*** Data under study ***

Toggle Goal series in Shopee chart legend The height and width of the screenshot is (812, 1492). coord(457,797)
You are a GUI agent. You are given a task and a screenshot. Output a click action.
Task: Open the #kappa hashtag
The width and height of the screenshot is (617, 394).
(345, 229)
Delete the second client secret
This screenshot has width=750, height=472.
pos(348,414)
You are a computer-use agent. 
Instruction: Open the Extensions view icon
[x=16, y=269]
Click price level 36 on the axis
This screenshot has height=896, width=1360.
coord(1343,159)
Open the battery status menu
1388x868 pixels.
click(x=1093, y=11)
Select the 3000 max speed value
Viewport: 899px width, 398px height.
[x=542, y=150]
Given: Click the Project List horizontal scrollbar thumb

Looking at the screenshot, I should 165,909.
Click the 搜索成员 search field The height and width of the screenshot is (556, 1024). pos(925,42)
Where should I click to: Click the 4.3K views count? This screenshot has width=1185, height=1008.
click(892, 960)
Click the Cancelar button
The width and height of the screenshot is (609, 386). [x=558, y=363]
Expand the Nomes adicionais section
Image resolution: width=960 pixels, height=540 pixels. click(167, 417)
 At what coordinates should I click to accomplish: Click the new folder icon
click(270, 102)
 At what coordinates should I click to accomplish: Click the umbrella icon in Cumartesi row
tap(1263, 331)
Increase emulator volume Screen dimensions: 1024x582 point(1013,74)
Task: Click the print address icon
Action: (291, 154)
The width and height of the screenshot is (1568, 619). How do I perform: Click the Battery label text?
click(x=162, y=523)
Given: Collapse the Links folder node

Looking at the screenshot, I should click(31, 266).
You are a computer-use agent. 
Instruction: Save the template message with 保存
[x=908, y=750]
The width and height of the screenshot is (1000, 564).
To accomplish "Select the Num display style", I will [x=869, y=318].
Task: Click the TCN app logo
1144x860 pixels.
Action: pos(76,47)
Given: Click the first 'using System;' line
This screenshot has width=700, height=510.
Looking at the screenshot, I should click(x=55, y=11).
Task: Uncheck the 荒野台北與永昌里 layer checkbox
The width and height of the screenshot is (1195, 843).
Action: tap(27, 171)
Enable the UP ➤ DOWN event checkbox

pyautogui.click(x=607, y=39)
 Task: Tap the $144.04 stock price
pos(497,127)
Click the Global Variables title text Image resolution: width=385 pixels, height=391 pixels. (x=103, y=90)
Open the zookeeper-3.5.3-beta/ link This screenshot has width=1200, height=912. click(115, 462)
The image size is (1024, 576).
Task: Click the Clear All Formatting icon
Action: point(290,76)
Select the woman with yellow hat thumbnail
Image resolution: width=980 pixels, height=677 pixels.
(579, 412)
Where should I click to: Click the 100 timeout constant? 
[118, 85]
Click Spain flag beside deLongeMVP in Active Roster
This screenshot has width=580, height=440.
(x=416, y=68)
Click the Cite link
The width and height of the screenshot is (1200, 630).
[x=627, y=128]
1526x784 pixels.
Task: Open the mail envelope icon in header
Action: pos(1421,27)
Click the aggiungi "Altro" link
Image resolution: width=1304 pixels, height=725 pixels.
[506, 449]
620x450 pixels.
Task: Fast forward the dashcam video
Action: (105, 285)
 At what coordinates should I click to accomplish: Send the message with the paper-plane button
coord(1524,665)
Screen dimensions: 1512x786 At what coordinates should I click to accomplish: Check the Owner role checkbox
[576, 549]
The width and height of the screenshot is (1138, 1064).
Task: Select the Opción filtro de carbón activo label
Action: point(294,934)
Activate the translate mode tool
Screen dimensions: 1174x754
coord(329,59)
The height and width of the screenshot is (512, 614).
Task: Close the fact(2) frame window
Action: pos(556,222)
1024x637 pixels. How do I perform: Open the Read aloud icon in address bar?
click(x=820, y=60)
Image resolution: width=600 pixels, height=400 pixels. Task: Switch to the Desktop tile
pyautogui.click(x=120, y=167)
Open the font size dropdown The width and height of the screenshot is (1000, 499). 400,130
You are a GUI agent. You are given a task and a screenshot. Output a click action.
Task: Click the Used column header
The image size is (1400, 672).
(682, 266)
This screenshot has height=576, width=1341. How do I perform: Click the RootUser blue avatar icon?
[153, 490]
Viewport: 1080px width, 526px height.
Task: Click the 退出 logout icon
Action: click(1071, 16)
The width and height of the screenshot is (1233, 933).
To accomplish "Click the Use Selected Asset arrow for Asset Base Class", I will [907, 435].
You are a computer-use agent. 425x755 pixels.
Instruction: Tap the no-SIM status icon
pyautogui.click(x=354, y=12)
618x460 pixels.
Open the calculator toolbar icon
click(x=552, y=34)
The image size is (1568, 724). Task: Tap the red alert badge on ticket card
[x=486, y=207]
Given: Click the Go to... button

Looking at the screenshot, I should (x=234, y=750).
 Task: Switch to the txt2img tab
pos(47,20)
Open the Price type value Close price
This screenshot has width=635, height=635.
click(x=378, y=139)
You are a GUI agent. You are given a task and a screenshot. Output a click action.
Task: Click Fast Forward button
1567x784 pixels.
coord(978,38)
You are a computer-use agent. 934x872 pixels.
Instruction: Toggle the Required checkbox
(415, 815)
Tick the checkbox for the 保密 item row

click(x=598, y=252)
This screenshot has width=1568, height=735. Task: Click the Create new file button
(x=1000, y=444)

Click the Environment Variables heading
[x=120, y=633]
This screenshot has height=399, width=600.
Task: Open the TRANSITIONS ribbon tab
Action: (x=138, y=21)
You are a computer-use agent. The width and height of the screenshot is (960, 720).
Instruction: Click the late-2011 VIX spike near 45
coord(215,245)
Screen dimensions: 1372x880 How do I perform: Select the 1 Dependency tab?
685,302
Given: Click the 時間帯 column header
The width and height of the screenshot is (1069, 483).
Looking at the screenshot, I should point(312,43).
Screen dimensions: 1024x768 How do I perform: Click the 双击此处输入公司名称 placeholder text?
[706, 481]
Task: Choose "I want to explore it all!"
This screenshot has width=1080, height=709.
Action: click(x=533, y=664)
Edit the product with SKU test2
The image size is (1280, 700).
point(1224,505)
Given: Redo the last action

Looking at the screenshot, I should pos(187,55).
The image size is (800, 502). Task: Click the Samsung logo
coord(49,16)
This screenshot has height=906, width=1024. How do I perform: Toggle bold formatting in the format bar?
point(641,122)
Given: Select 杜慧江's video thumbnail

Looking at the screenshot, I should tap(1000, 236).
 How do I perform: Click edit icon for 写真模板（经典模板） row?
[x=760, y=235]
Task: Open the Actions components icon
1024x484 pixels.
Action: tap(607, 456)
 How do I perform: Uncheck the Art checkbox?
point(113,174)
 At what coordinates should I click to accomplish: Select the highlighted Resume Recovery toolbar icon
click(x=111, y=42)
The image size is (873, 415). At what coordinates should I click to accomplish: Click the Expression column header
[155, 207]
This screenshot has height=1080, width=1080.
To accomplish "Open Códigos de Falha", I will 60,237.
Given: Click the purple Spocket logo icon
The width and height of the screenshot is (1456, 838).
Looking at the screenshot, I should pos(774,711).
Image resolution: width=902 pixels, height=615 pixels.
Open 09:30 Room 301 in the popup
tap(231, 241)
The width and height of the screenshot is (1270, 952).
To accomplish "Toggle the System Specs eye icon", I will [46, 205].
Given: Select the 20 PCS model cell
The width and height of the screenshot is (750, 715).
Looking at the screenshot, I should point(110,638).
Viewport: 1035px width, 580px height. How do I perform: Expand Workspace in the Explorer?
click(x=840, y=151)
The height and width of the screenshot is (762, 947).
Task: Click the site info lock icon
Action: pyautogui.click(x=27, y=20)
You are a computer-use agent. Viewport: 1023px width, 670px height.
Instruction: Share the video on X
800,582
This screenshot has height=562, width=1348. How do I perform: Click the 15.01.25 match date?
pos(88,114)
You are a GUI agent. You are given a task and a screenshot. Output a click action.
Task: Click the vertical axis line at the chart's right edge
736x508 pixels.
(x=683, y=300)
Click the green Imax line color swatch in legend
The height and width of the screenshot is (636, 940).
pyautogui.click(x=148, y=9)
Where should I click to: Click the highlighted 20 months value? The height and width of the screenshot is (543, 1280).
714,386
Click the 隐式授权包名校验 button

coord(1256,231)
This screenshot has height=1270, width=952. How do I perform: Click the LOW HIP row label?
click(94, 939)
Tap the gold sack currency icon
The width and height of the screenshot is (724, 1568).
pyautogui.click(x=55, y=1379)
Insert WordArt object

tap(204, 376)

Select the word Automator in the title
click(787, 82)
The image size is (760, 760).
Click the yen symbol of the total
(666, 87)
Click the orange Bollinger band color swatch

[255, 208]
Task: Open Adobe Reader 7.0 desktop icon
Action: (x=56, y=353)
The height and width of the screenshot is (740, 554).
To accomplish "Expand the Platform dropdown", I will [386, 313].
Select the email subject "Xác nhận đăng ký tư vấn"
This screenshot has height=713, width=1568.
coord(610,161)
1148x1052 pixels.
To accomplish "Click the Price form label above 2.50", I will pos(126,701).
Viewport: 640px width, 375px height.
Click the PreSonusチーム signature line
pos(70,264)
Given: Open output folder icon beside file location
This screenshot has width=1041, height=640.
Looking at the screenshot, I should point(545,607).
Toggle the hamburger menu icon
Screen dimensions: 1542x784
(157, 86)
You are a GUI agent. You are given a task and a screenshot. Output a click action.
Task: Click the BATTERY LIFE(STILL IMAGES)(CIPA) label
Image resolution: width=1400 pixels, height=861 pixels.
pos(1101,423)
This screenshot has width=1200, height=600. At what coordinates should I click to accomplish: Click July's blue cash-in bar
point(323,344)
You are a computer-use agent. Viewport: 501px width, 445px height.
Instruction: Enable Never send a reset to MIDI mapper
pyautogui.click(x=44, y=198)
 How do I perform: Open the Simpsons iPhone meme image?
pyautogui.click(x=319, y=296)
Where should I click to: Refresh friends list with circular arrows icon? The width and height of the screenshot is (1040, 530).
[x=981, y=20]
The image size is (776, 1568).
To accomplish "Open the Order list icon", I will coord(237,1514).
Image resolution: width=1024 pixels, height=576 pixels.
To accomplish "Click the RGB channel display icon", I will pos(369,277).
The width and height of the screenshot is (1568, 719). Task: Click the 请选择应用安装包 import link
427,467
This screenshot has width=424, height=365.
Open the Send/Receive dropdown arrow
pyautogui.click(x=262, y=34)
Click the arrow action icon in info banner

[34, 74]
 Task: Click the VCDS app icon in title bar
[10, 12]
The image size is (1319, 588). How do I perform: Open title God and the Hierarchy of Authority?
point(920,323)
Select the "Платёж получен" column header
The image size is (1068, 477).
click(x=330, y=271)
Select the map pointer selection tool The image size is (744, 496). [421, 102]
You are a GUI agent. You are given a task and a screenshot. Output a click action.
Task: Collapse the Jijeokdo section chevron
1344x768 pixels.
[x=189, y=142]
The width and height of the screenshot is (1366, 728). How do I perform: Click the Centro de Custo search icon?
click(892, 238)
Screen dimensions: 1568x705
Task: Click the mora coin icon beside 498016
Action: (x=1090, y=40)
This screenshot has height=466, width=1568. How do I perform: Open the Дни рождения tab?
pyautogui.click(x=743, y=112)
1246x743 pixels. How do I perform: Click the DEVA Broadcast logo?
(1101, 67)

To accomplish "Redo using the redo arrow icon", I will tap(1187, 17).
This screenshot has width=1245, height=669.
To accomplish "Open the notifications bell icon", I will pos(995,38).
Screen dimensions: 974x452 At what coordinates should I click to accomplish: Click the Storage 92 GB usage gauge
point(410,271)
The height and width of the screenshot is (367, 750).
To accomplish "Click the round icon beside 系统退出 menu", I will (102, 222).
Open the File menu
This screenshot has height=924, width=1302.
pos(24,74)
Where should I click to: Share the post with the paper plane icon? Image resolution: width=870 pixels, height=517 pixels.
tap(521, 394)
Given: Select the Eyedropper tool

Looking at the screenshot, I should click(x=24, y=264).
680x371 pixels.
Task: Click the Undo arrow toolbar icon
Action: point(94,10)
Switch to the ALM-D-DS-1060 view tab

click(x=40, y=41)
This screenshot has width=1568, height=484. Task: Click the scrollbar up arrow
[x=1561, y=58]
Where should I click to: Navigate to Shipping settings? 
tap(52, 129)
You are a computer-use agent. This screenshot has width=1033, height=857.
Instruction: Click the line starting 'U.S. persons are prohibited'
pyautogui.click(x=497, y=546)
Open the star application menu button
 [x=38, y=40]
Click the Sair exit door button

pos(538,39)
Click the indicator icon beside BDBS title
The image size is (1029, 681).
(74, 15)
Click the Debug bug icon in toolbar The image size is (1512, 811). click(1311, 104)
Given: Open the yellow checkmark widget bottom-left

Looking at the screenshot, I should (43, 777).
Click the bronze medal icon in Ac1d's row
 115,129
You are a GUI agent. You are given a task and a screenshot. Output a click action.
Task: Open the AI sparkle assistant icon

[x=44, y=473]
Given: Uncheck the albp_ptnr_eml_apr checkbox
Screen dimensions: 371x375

*** End of Data under study ***

**Problem description:** Determine how many lines in the records include the word "legend", and reply with that number alone.

**Result of the task:** 2